Entre bonheur et plaisir la confusion est tentante : dans Manon Lescaut, nous voyons comment la « licence des mœurs devient extrême dans certaines sphères de las haute société et dans une sorte de demi-monde où se coudoient gentilshommes et aventuriers » (Lagarde et Michard, Le XVIIIe siècle, 1970). L´immoralité et la frivolité sont très répandues dans la société et c´est avec le courant littéraire guidé par Rousseau qu’une mise en garde contre la décadence des mœurs se produit.

Vers le milieu du siècle il y a lieu à un tournant décisif : on passe du rationalisme philosophique à la sensibilité préromantique. Le courant émotionnel existait dès le début de siècle. Les émotions se déchaînent envahissant les âmes et la littérature, l´Abbé Prévost peint la passion fatale.

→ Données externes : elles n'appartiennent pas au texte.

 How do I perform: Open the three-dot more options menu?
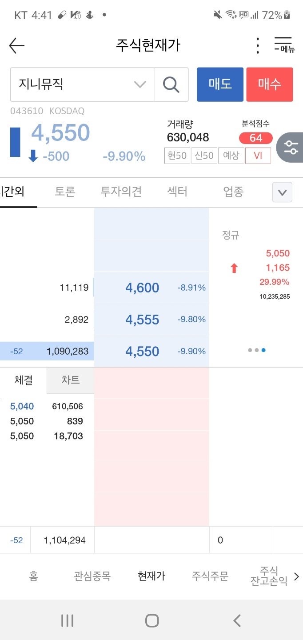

À l´analyse classique des sentiments succède un art plus affectif, dont le pouvoir réside surtout dans la suggestion. Exaltation du moi, lyrisme personnel, goût des émotions, de la mélancolie et de la solitude, sentiment de la nature, voila les traits marquants du préromantisme. Ainsi, si bien l´unité du XVIIIe siècle est incontestable au niveau philosophique (c´est ce qui prépare la Révolution Française) il se trouve partagé aussi entre l´influence du siècle de Louis XIV et les tendances nouvelles qui s´épanouiront avec le romantisme.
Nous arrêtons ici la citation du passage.